Betretenes Schweigen. Schließlich wird es von Dr. Jahn unterbrochen. „Wie meinen Sie das?“
Jürgen schaut betreten umher und fragt sich, ob denn niemand anderes diese Zahlenflut bemerkt hat. Das ist doch nicht normal.
„Nein, ist es nicht!“, sagt Jürgen, für die anderen ziemlich zusammenhanglos.
„Wie bitte?“
„Ich habe nur zu mir selbst gesprochen, Entschuldigung“, erklärt Jürgen.
Wieder betretenes Schweigen.

„Was haben wir denn hier?“, fragt der Psychiater Hahnkamp in der Aufnahmestation den begleitenden Pfleger.
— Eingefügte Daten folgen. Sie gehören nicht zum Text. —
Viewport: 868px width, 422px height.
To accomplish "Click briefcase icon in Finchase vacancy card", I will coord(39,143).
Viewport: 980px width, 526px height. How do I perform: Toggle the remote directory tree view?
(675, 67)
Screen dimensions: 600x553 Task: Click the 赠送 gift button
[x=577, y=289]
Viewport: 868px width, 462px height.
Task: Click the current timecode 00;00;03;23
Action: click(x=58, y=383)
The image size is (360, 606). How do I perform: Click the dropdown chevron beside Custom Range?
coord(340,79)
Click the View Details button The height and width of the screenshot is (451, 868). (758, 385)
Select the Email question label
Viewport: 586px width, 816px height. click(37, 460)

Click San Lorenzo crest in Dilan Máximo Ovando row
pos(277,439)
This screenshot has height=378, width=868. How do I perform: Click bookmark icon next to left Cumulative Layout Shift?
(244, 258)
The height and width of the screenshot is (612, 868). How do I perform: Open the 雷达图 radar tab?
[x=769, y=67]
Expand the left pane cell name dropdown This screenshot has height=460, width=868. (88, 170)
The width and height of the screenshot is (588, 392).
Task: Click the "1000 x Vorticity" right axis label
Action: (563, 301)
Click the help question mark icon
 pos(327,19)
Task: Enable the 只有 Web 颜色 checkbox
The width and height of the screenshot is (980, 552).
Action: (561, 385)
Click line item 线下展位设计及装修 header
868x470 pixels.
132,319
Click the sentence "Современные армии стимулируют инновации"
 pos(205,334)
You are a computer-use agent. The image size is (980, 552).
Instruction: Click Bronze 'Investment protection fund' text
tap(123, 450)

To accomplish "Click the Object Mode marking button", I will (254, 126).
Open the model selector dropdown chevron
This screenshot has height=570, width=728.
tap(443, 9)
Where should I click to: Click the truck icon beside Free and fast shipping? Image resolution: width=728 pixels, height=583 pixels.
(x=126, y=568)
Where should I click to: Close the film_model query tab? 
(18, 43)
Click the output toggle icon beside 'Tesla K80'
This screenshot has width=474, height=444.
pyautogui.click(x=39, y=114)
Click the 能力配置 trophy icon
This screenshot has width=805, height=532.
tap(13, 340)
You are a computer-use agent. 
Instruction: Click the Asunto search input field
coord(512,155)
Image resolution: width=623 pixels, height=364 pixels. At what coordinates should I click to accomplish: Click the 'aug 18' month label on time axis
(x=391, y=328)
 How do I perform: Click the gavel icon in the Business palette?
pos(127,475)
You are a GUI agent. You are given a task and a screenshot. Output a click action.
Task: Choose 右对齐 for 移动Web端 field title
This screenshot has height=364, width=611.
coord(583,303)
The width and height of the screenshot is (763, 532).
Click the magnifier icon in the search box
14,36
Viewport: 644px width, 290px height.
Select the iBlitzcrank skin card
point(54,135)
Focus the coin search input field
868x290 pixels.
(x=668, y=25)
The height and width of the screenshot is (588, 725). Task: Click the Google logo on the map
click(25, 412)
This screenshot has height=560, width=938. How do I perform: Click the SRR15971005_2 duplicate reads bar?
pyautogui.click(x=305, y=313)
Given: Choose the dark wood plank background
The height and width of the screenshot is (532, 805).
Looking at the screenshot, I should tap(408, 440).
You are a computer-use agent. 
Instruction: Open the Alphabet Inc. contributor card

„Er phantasiert. War zeitweise nicht mehr ansprechbar. Aber die Bilder auf dem Flur haben ihm nicht gefallen“, antwortet der Pfleger.
„Haben wir überhaupt Bilder auf dem Flur?“, fragt der Psychiater.
„Ich glaube schon“, meint der Pfleger.
„Munch, Klee, Kandinsky“, erklärt Jürgen, der dem Psychiater auf dem Schreibtisch gegenüber sitzt. „Aber das passt doch nicht hierhin.“
„Warum nicht, Herr Sander?“
„Weil das meines Erachtens ein Krankenhaus ist und da sollte man die Menschen aufheitern und nicht mit rätselhaften Bildern konfrontieren.“
„Hm“, meint der Psychiater und wendet sich an den Pfleger. „Können Sie mal einen Moment aufpassen?“, fragt er ihn und geht hinaus auf den Flur, auf dem weit und breit keine Bilder zu erkennen sind.

Ziemlich aufgepeppt steigt die Brünette Nicole aus ihrem Minicooper und stolziert zum Eingang der psychiatrischen Anstalt.
Im Sprechzimmer erklärt ihr Dr. Hahnkamp die Lage, während sie kaum interessiert auf ihre Fingernägel schaut.
„Erschöpfungszustände können schon mal diese Visionen auslösen. Hat ihr Verlobter …“
„Freund reicht“, korrigiert Nicole.
„Hat ihr Freund auch zuhause schon mal Dinge gesehen, die nicht da sind?“
„Möglich. Er redet meist nur von der Arbeit. Was anderes interessiert ihn nicht. Es ist langsam echt langweilig. “
„Haben Sie denn keine gemeinsamen Interessen?“
Nicole zuckt die Schultern. „Früher haben wir mal Tennis gespielt. Da hat er sich wirklich ausgepowert“, antwortet sie mit einem Anflug von Bewunderung. „Aber Golfen ist nichts für ihn, sagt er. Schade eigentlich.“
„Aber sie wohnen doch zusammen?“
„Mehr oder weniger.“
„Wie kann ich das verstehen?“
„Getrennte Betten!“
Hahnkamp nickt verständnisvoll. „Wie lange geht das schon so?“
Nicole guckt irritiert auf. „Schon lange!“ Sie beugt sich verschwörerisch zu ihm herüber. „Wissen Sie, wenn er mir eine eigene Wohnung finanzieren würde, wäre ich schon längst ausgezogen.“
„Haben Sie denn selbst kein Einkommen?“
„Doch schon. Ich arbeite in einem Reisebüro, aber das reicht nicht. Nicht mehr.“
Hahnkamp blickt verwundert auf, aber Nicole erklärt ihre Anfügung nicht.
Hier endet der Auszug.